Have an Optus, Vodaphone or Telstra mobile phone account? Your personal details may be on sale in Mumbai

The Sydney Morning Herald, 16 November 2016:

Corrupt insiders at offshore call centres are offering the private details of Australian customers of Optus, Telstra and Vodafone for sale to anyone prepared to pay.

A Fairfax Media investigation can reveal Mumbai-based security firm AI Solutions is asking between $350 and $1000 in exchange for the private information, but even more if the target is an Australian "VIP, politician, police, [or] celebrity".

AI Solutions is just one of potentially several private companies selling phone records, home addresses and other private details of Australian telecommunication company customers. They in turn have received the information from employees of the call centres used widely by Australian businesses.

Security industry sources said the practice has been long-standing. AI Solutions has told customers it has sold people's personal data for several years.

Optus has called in the federal police to investigate the data breach after it was contacted by Fairfax Media.

Optus, Telstra - which is holding an investor briefing in Sydney on Thursday - and Vodafone have stressed they are aware of the problem and have invested heavily in security procedures to counter it.

The revelation underscores the risks facing Australian consumers and businesses as a vast amount of personal or private data is collected and often stored offshore by service providers, financial institutions and government agencies.

It also raises fresh concerns about risks faced in using offshore call centres, where it may be more difficult to ensure data security.

AI Solutions actively markets its services to prospective Australian clients via an Indian businessman who uses the name Imran Khan. It is unclear if this is a false name.

But Fairfax Media has confirmed that AI Solutions has previously, and on numerous occasions, sold Australians' personal data to third parties.

It recently wrote to a Melbourne corporate intelligence and security company, boasting that it has a "long list" of Australian clients buying data from the offshore call centres.

"There are … 3 major telecom numbers details I can provide you. Telstra, Vodafone and Optus," the Indian company's representative wrote in a text message to a prospective client seen by Fairfax Media.

The company charges $350 to provide a person's home address and charges $1000 for a "full extract". This includes a person's home address, date of birth, alternative phone numbers and "more than 1 years billing statements" and "calling data history".

"And for VIP, politician, police, celebrity, charges are different," one message said.

While the data being illegally sold will not contain the actual content of text messages or what has been said during phone calls, it does contain information about who a person has called, the location at which a call is made and other sensitive data and metadata.

This information could be of use to companies engaged in corporate spying or intelligence gathering, private investigators, marketing firms and organised criminals seeking to engage in identity fraud, or to locate people.
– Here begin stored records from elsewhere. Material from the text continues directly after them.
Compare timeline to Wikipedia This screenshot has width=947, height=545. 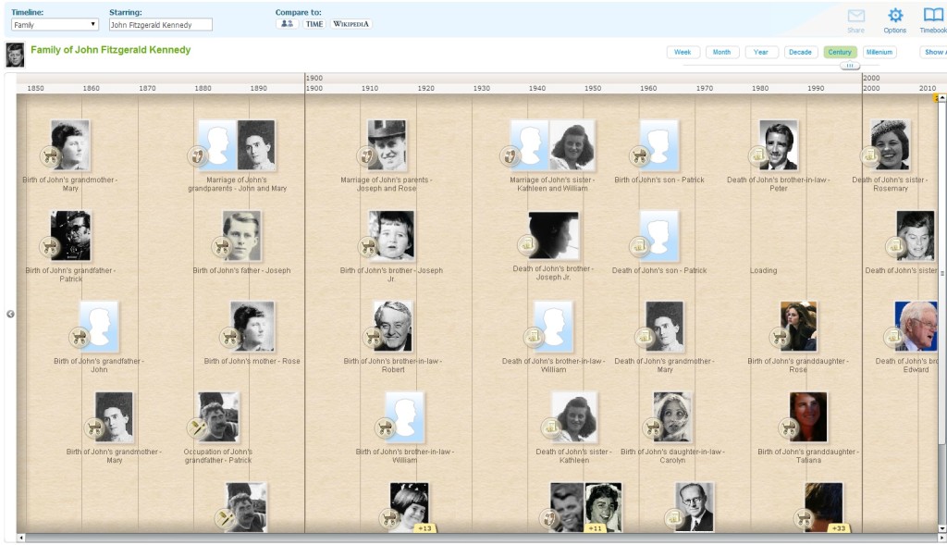coord(351,24)
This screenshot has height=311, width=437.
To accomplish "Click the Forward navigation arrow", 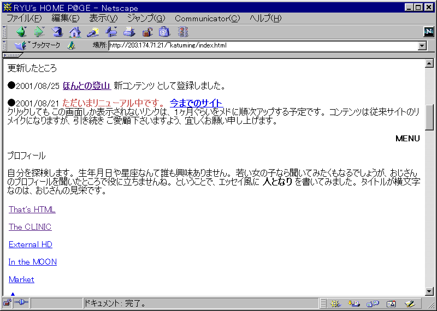I will [x=39, y=32].
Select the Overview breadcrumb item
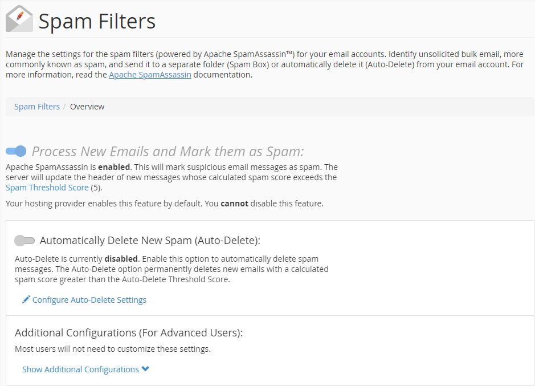535x386 pixels. pyautogui.click(x=87, y=107)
It is possible that foreign intelligence services could also use the data theft service.

The Indian firm requests payment via Western Union or Money Gram remittance services……

The Australian Federal Police said it had spoken with Optus and Vodafone and had subsequently provided information to Indian authorities.

Office of the Australian Information Commissioner, media release, 17 November 2016:

Statement by the Australian Information and Privacy Commissioner, Timothy Pilgrim, on personal information of Australian telecommunication customers

17 November 2016

I am concerned about allegations that personal information of Australian telecommunication customers is being offered for sale online. My office is making enquiries with Optus, Telstra and Vodafone to determine what further action I may take in this matter.

These allegations, and the community response they have generated, are a reminder that Australian customers expect businesses to handle their personal information in line with Australian law no matter where they operate.